Let’s say I do tune in for five or ten minutes of the molecular talk. Inevitably, such an act is met with immense frustration. The Speaker: “So, our hypothesis was that ‘unpronounceable molecular bit x’ or UPMBX is necessary for constitutive expression of the ‘acronym you hear all the time’ or AY-HATT pathway. Fortunately, Juan Calderon who is now at Rockefeller, formerly in Boston, and Rick Jeffries, who is at Cold Spring, had worked in concert with Novartis to develop a kinase inhibitor, which Yuan Li at the Beijing Institute had shown also binds UPMBX, and inhibits its ability to phosphorylate.” The speaker’s voice rising, suggesting intrigue.
The story continues, but I’ll summarize. They get the drug. They test it in cell lines. It doesn’t work. Then post-doc y in principle investigator z’s lab makes the observation that it only worked in cell lines that were mutant for ‘other molecular bit’ or OMB, but not in those that were wild type, therefore it would make sense … But, this is where my first of many questions begins. What makes you think this is a real finding? A post-hoc analysis of an experiment with an n of ten. Should this part be replicated before you go on…whoops, too late. Since the story ends in a phase two trial with results pending, I know that the speaker won’t ultimately be able to allay my doubts, and I’ll feel annoyed by his/her unconditional optimism.
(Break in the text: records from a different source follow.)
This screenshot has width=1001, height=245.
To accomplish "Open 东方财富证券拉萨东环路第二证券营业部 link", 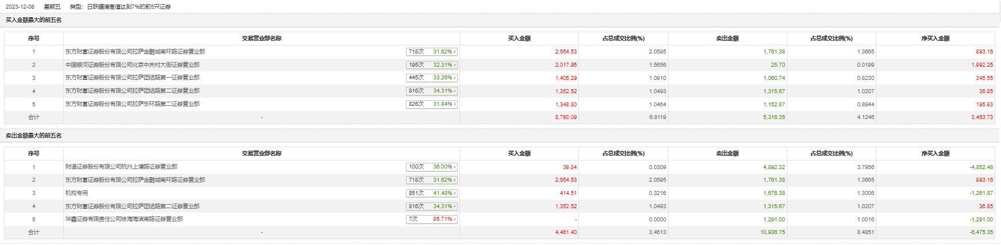I will click(132, 104).
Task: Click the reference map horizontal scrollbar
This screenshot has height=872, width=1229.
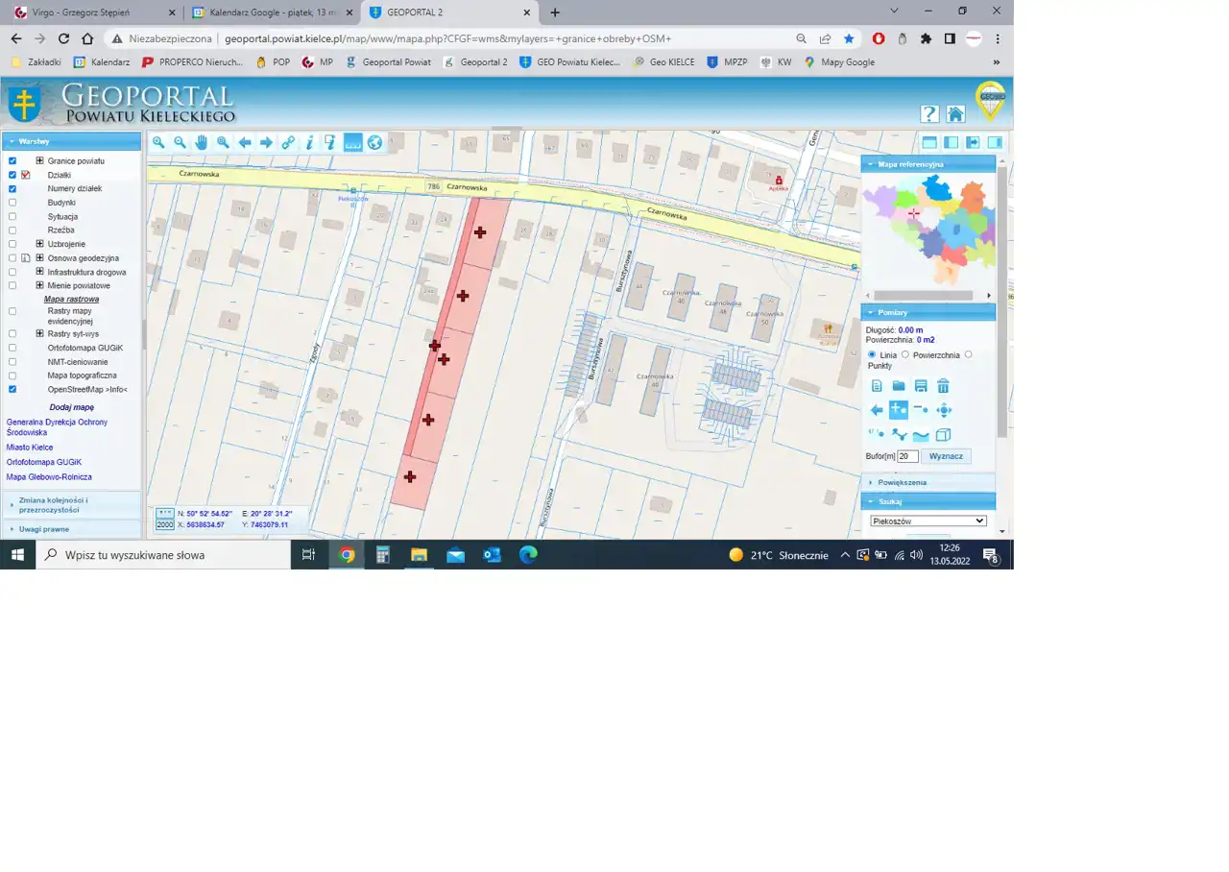Action: pyautogui.click(x=928, y=296)
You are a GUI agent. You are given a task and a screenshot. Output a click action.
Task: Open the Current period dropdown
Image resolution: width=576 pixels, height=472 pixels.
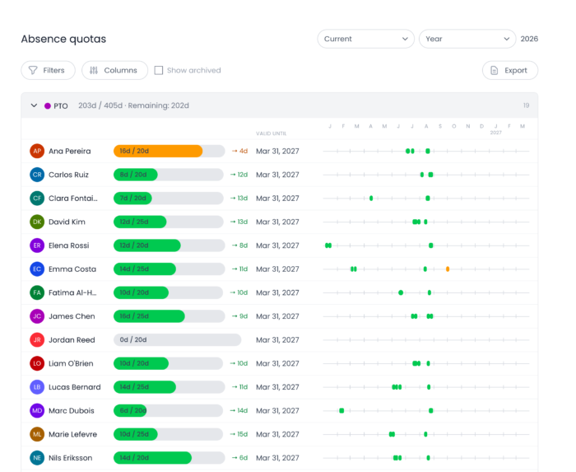click(366, 39)
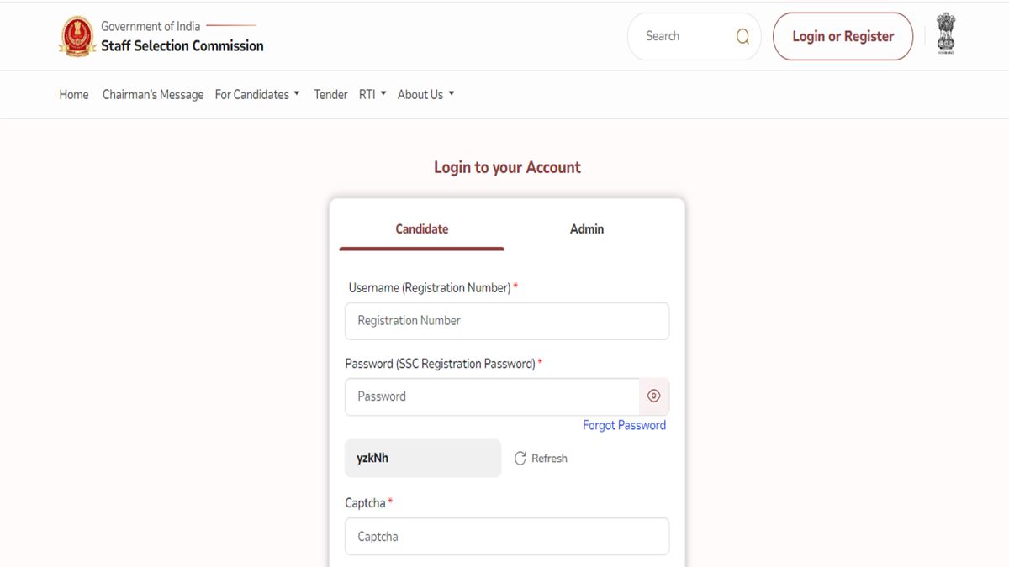Viewport: 1009px width, 567px height.
Task: Click the Staff Selection Commission emblem logo
Action: click(x=77, y=35)
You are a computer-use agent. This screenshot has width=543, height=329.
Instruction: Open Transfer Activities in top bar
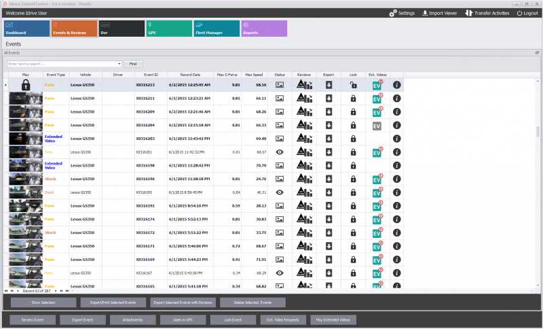pyautogui.click(x=487, y=13)
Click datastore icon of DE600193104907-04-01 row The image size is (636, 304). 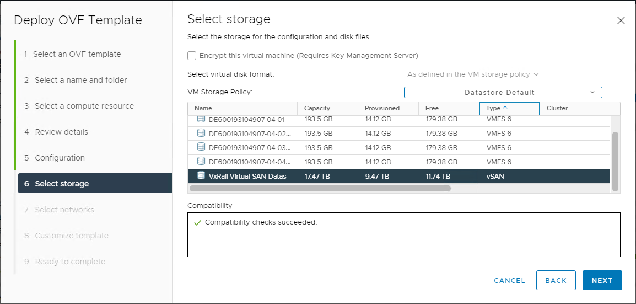(201, 119)
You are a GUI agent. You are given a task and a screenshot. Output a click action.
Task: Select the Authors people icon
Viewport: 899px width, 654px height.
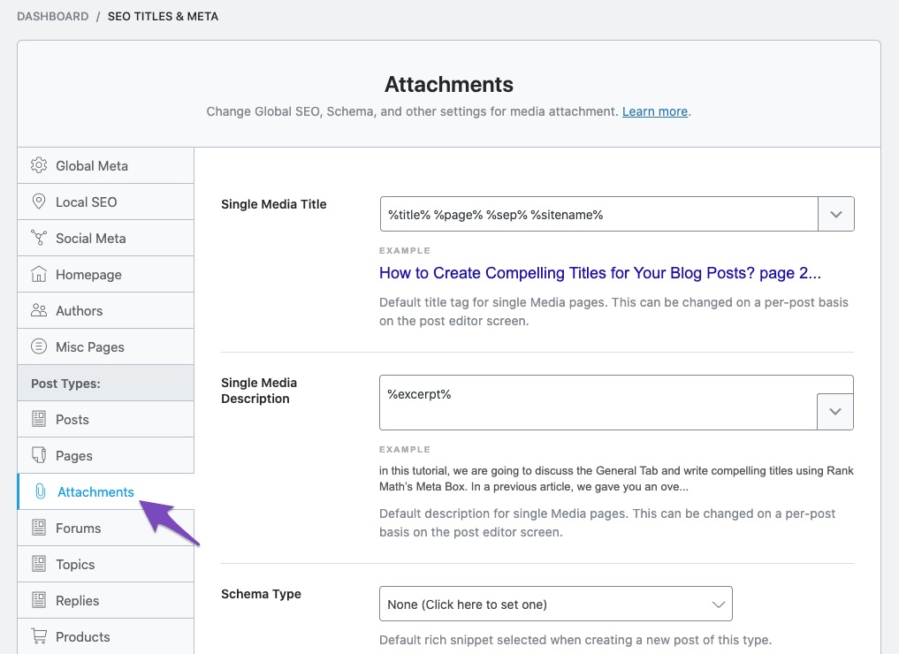tap(38, 310)
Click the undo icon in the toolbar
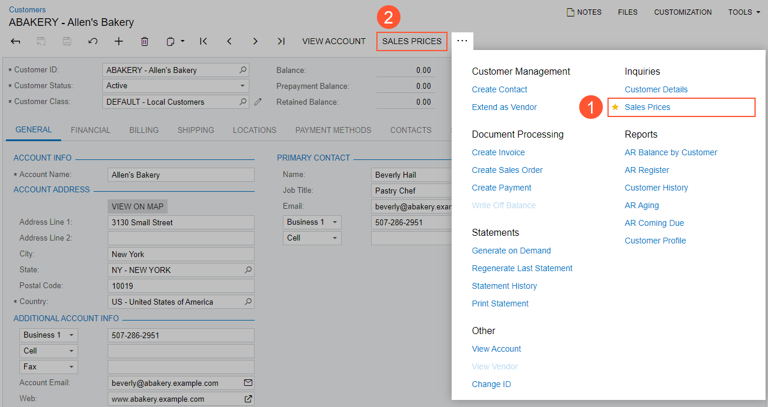The width and height of the screenshot is (768, 407). tap(92, 41)
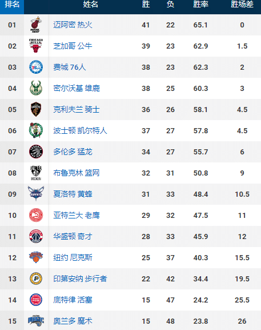This screenshot has width=261, height=330.
Task: Sort by the 胜率 column header
Action: tap(200, 4)

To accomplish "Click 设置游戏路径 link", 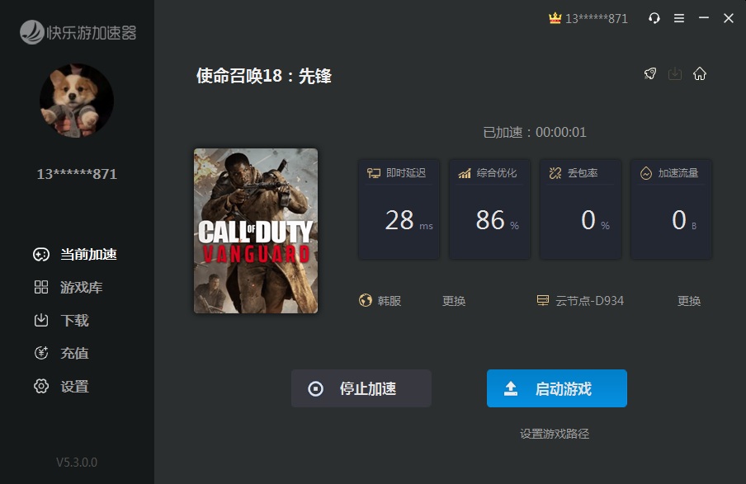I will point(555,434).
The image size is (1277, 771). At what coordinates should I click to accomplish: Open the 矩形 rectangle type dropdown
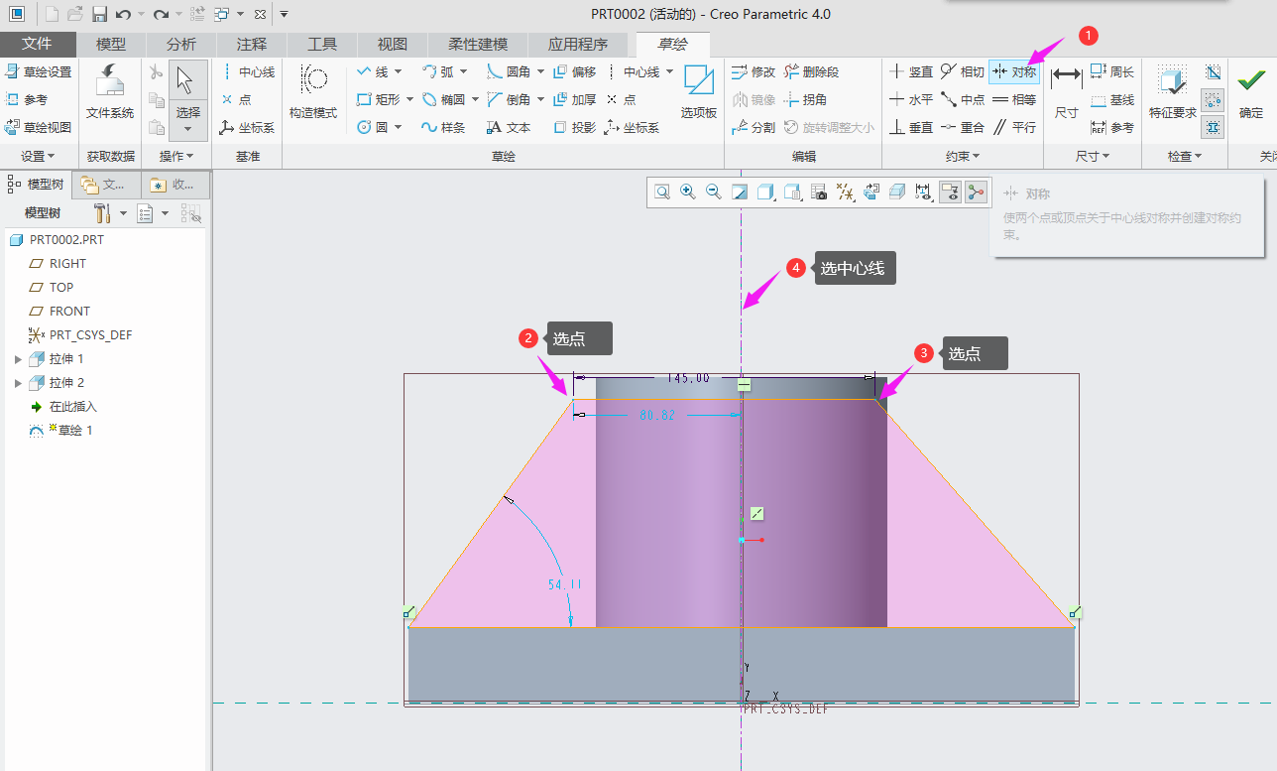click(408, 99)
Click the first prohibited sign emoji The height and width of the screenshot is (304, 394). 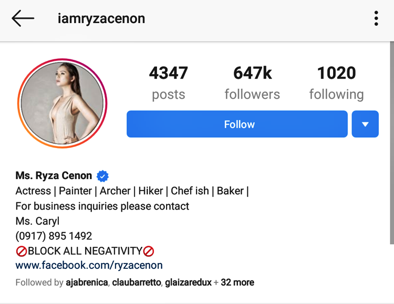[x=22, y=251]
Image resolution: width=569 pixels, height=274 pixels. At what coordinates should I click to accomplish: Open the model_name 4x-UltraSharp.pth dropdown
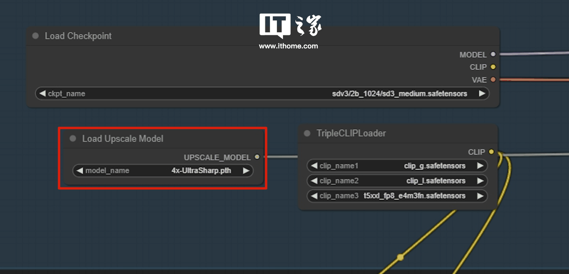point(163,171)
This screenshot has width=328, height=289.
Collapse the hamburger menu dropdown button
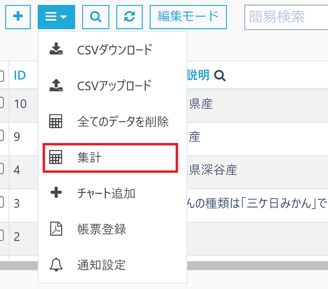pyautogui.click(x=56, y=17)
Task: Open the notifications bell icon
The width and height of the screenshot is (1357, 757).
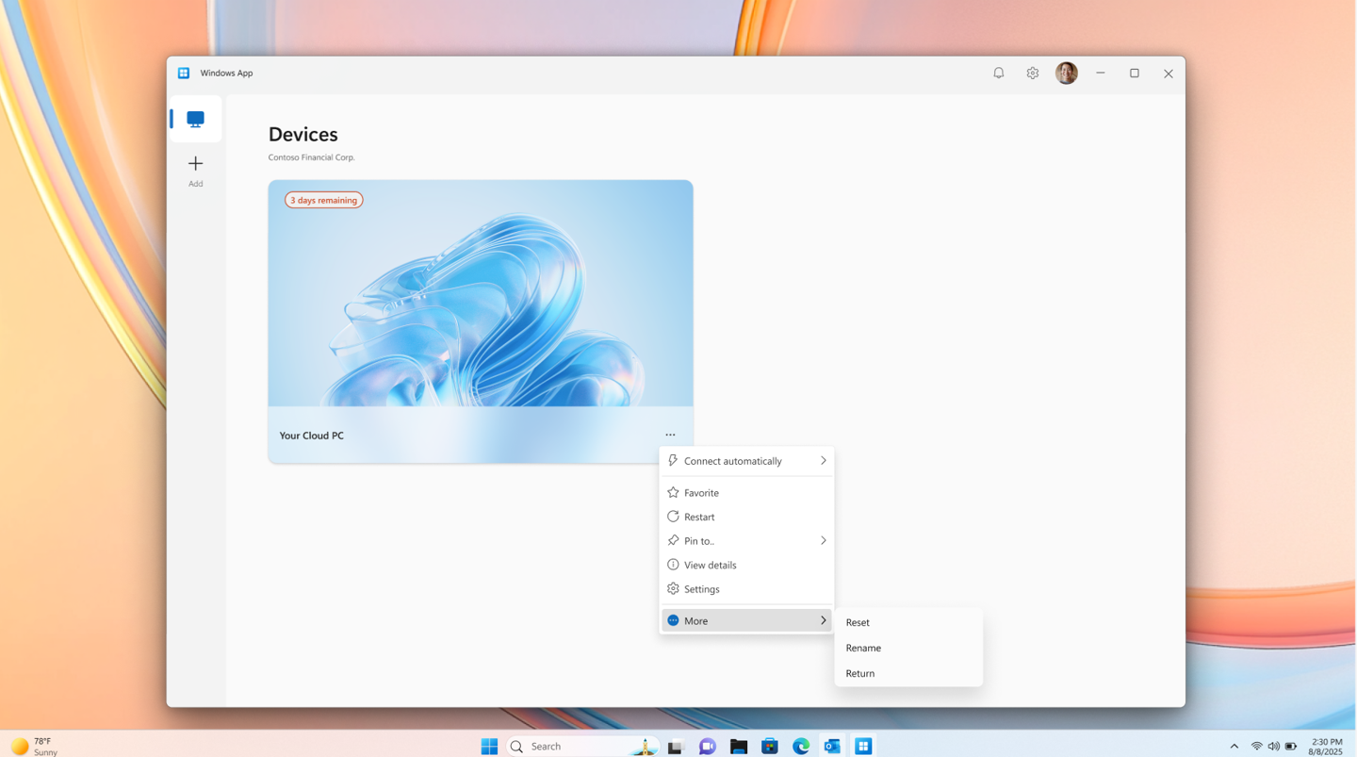Action: pyautogui.click(x=998, y=74)
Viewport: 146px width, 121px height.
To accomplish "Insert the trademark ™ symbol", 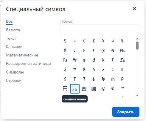I will pos(122,89).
Many dispute whether or not basic science is clinically relevant, but that few doubt that it teaches one to be a better critical thinker. I would argue, blasphemously perhaps, that it does this only if one defines ‘critical’ in the loosest of ways, as each link of the experimental saga provokes countless doubts, alternative explanations, and wiggle room, which go largely unmentioned, at least in such forums. But, no matter whether you think of molecular medicine as salvation or self-promotion, can we at least agree that the talks are boring? They bore the clinician-physician in all of us who is concerned with how people live in sickness and health and what medicine does, can do, and should do to help them. The asthmatic boy is no more relevant to an hour of putative pathogenesis than any patient or no patient, and thus the talk fails to connect to the doctor within us. It is at once unmoored and misleading.
Vinay Prasad is an internal medicine physician.